Segundo o jornal local Daily Nation, o Quênia, atravessado pelo Grande Vale do Rift, está literalmente se partindo ao meio, e a profunda fissura de março em Narok “é apenas o começo“.
A fissura apareceu na zona com menor atividade sísmica do país. Segundo explicou ao jornal italiano La Vanguardia a geóloga Sara Figueras Vila, do Instituto Cartográfico e Geológico da Catalunha, “o último tremor importante nessa região aconteceu em 1928, com uma magnitude de 6.9 na Escala Richter”. Desde então, praticamente não houve atividade sísmica, assegura a geóloga.
O aparecimento da fissura sem que tenha ocorrido recentemente nenhum terremoto é um evento inesperado e preocupante. Mas segundo explica ao Daily Nation o geólogo queniano David Adede, o fenômeno poderia ter a ver com atividade tectônica e vulcânica passada na região.
No fundo do vale se encontra o vulcão Suswa. Nas proximidades, Monte Longonot. Os dois vulcões poderiam ser responsáveis por inúmeras falhas vulcânicas ocultas ao longo do território queniano do Grande Vale de Rift.
“Apesar de a fissura ter permanecido inativa no passado recente, do ponto de vista da atividade tectônica, poderia haver movimentos em profundidade que criam pontos frágeis, que se estendem até a superfície”, diz Adede.
“Essas zonas frágeis formam linhas de falha e fissuras que normalmente são preenchidas com cinzas vulcânicas. As fortes chuvas que recentemente assolaram a região poderiam ter levado as cinzas, ajudando a descobrir a fissura”, explica o geólogo.
Mas o fato de a região estar sob em duas placas tectônicas que divergem lentamente em direções opostas teria consequências inevitáveis.
Inevitavelmente, um novo continente
Dentro de 10 milhões de anos, quatro países do Chifre da África – a Somália, metade da Etiópia, o Quênia e a Tanzânia, além de uma parte de Moçambique, irão sem dúvidas se separar do resto do continente africano e formar um novo continente.
O processo, estimam os geólogos, estará concluído em cerca de 50 milhões de anos: a chamada “placa Somali” terá se tornado um continente novo por completo, separada da irmã maior, a “placa Núbia”, por um oceano novo.
Segundo um estudo de 2009, realizado por cientistas da Universidade de Rochester, no Reino Unido, o processo parece ter tido início em 2005, com o aparecimento na Etiópia de uma fissura de mais de 60 quilômetros após a erupção do vulcão Dabbahu.
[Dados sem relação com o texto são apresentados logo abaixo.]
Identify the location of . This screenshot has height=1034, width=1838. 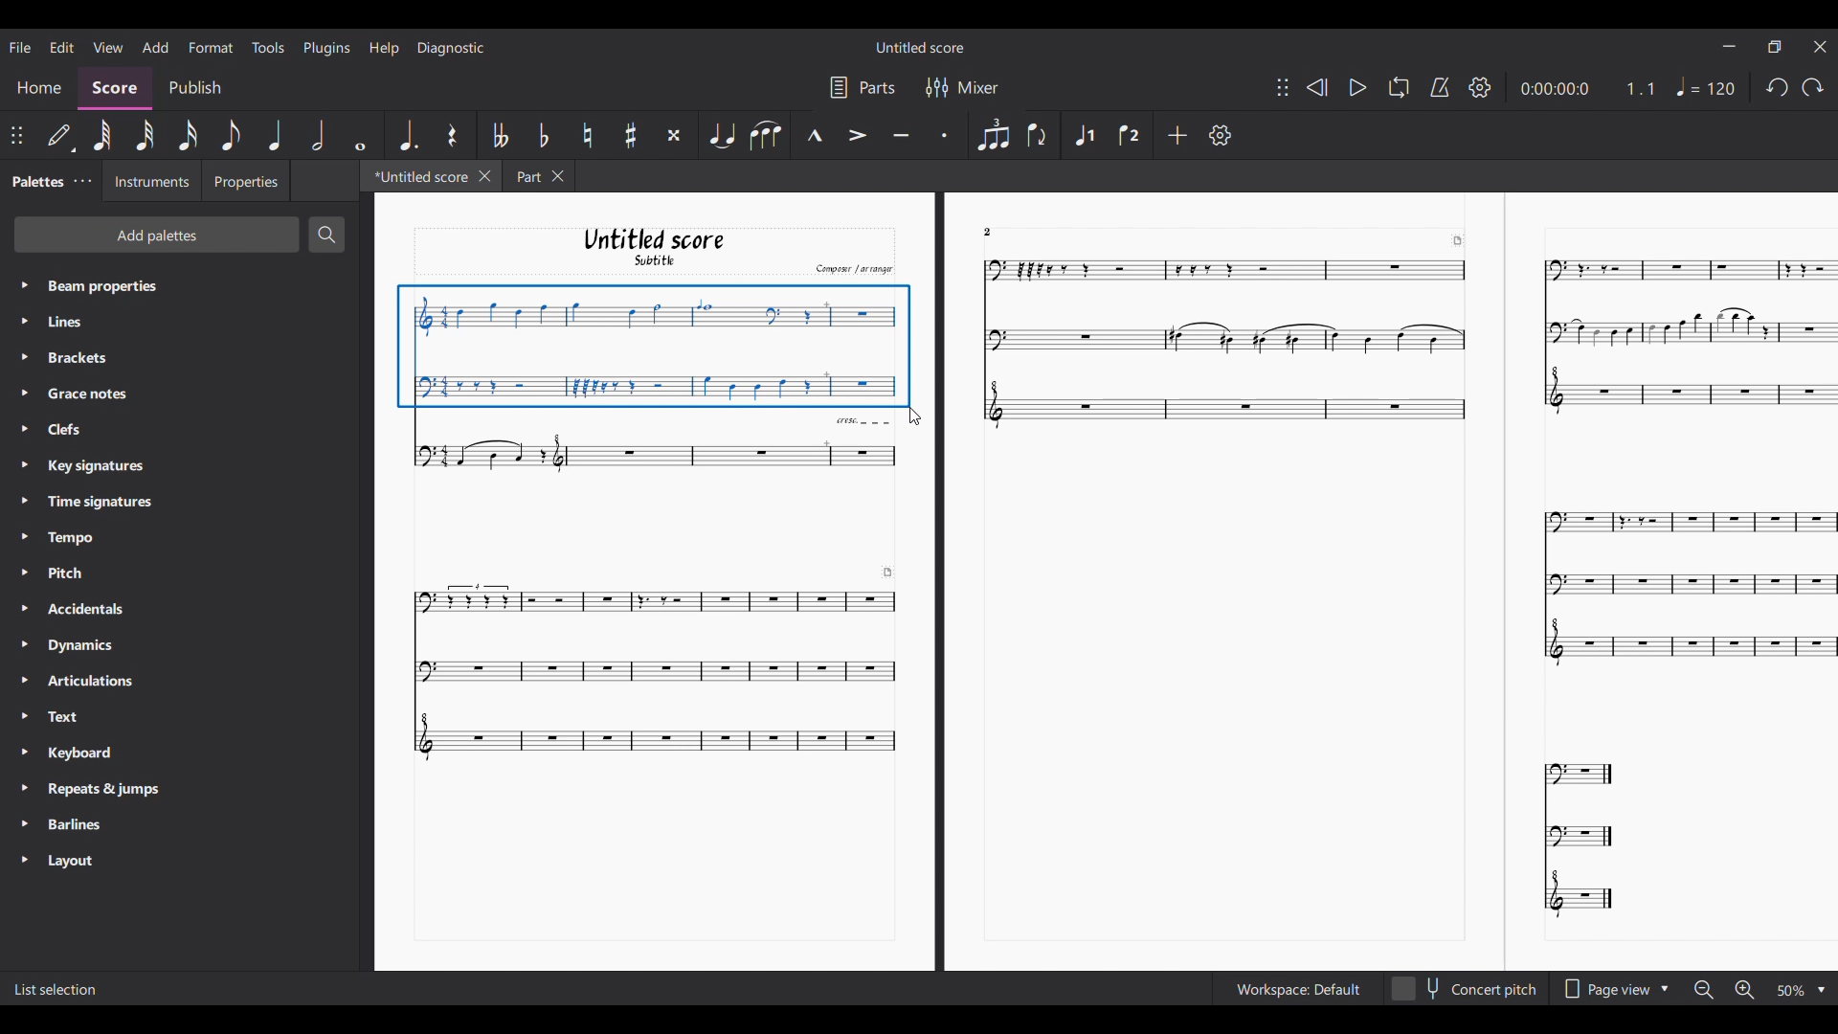
(23, 825).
A falha não parou mais de crescer, e mais de uma dezena de novas falhas apareceram.
Desde então, a teoria de que a África vai se dividir em dois continentes ganhou bastante popularidade na comunidade científica, mas nem todos estão de acordo.
Em entrevista recente à NTV Kenya, o sismólogo queniano Silas Simiyu sustenta que a fissura de Narok não é uma falha vulcânica, mas apenas resultado das abundantes chuvas registradas na região. “As camadas de terra assentaram devido às chuvas e encheram os canais subterrâneos de água”, diz o cientista queniano.
Mas Lucia Perez Diaz, do Grupo de Pesquisa da Dinâmica de Falhas da Universidade de Londres, não tem dúvidas. Em termos práticos, as duas placas do continente africano estão se separando, diz a geóloga ao The Conversation. E as fissuras recentes no leste do Grande Vale do Rift são um exemplo de que isso já acontece.
Após um dramático processo, durante 50 milhões de anos, teremos então inevitavelmente algo como a Grande Núbia e o Chifre da África.